Ich liebe Wohnungen und Häuser. Wenn ich Räume betrete, die jemand anders bewohnt, erfasse ich intuitiv, was für ein Mensch er oder sie ist. Wohnungen und Häuser sind Spiegel der Seele. Wie innen, so außen.
Vor Kurzem bin ich umgezogen, in ein neues Haus. Das ist ein Privileg und ich bin sehr dankbar. Jeden Morgen gehe ich von Raum zu Raum, begrüße jedes einzelne Zimmer, öffne Vorhänge und Rollläden und lasse das Licht herein. My home is my castle – genauer gesagt: My home is my temple.
Seit meiner Jugend begleitet mich das Buch Göttinnen in jeder Frau von Jean Shinoda Bolen, einer jungianischen Psychoanalytikerin und Weisheitslehrerin. Dank dieses Buches weiß ich, dass ich meine Liebe zu Wohnungen und Häusern einem in mir wirkenden Archetypus verdanke: der bei uns eher weniger bekannten griechischen Göttin Hestia.
Hestia wurde im antiken Griechenland verehrt als Göttin des Herdes bzw. des Feuers, das im Haus auf dem Herd oder im Tempelheiligtum brannte. Man ging davon aus, dass die Göttin in der lebendigen Flamme im Zentrum des Hauses, des Tempels oder der Stadt anwesend war. Weder das Haus noch der Tempel galt als heilig, bevor nicht Hestia eingetreten war.1
Für mich, die ich im 21. Jahrhundert lebe, ist Hestia die archetypische Kraft, die das Feuer in meinem Inneren, meinem Herzen, entzündet, erhält und immer wieder neu entflammt, wenn es zu erlöschen droht. Sie repräsentiert für mich die weibliche Spiritualität, die unpersönliche göttliche Liebe, die in der Stille wohnt. Bin ich mit ihr verbunden, dann verbindet SIE mich durch das Licht, die Kraft und die Wärme ihres heiligen Feuers mit dem Kosmos, der Schöpfung, mit allem was ist.

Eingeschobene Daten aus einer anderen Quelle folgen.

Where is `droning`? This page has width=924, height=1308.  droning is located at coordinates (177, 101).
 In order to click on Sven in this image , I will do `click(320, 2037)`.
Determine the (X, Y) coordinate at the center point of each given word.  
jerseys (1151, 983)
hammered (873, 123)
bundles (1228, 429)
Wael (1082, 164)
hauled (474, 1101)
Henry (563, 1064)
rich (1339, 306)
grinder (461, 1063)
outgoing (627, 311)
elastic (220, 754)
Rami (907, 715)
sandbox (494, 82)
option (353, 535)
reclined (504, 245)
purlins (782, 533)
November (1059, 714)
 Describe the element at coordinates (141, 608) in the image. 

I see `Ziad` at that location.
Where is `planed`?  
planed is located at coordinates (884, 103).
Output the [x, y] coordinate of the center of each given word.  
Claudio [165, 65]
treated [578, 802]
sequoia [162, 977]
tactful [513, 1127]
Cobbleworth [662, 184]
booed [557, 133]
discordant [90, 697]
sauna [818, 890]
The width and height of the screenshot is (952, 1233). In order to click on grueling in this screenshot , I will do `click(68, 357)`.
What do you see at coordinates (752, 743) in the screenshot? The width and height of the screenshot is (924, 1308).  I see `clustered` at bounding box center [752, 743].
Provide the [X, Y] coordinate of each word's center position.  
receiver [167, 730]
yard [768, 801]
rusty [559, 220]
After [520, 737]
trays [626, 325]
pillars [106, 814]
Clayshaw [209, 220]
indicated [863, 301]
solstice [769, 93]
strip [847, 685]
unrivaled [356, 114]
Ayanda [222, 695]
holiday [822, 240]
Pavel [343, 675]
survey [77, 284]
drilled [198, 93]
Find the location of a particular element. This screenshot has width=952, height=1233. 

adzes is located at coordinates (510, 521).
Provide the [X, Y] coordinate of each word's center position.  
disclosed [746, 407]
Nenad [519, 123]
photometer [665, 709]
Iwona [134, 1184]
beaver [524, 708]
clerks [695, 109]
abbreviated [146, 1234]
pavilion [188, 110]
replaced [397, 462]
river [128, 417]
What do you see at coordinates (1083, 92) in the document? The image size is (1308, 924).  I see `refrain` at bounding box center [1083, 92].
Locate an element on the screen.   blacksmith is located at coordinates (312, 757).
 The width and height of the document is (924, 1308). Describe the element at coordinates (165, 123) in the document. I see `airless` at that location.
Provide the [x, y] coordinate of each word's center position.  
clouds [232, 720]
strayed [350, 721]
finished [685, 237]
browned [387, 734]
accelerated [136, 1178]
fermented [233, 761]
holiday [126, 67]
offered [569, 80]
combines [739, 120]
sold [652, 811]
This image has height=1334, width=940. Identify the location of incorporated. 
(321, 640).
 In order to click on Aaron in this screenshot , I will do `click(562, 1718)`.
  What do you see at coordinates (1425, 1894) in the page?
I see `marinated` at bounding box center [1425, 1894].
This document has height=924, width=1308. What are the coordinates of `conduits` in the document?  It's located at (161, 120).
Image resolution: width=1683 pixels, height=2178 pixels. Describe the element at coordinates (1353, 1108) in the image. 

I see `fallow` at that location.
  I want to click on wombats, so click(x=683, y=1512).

Als Gegenkraft zu unserer lauten, materialistisch-utilitaristischen, von einseitiger männlicher Rationalität und zunehmender innerer Entfremdung gekennzeichneten westlichen Kultur scheint Hestia momentan in immer mehr Frauen und Männern zu erwachen. Ihre stille Präsenz führt zu einer Wendung nach innen, in das Zentrum des eigenen Wesens … zu einem tiefergehenden Prozess der Selbstreflexion, verbunden mit der Suche nach neuen Ausdrucksformen von Gemeinschaft und Verbundenheit, nach einem einfachen, naturverbundenen Leben. Das Ende dieser Reise, individuell wie kollektiv, ist offen.
Ich spüre in mir ein Feuer, das ich nicht ausgehen lassen darf, das ich im Gegenteil schüren muss, obwohl ich nicht weiß, wohin mich das führen wird (Vincent van Gogh).[1]
Wieder gehe ich durch die Räume meines neuen Hauses. So manches ist noch einzurichten, umzuräumen, anzuschaffen … Und ständig bedürfen die Räume der Pflege, der Reinigung, der kreativen Gestaltung. Ich frage mich: Wird es mir gelingen, mein Haus zu einem Heim, einem Zuhause für mich und auch andere zu machen?
Ich bin überzeugt: Ohne Hestia wird dies ein schwieriger Prozess.
Wie außen, so innen. Auch mein inneres Haus kann ohne die Anbindung und die Hingabe an das Heilige Feuer in meinem Herzen – die Flamme des Geistes – nicht zu einem Tempel werden, in dem die göttliche Seele wohnen kann. Die hierfür erforderliche Reinigung und Transformation meines Wesens können nur durch das Licht, die Wärme und die Kraft der göttlichen Liebe vollzogen werden.
Literatur
1 Jean Shinoda Bolen, Göttinnen in jeder Frau. Psychologie einer neuen Weiblichkeit. Sphinx Verlag, Basel, 1986.
2 Vincent van Gogh: Feuer der Seele. Gedanken zum Leben, zur Liebe und zur Kunst. Insel Taschenbuch, Frankfurt a. M., 1990.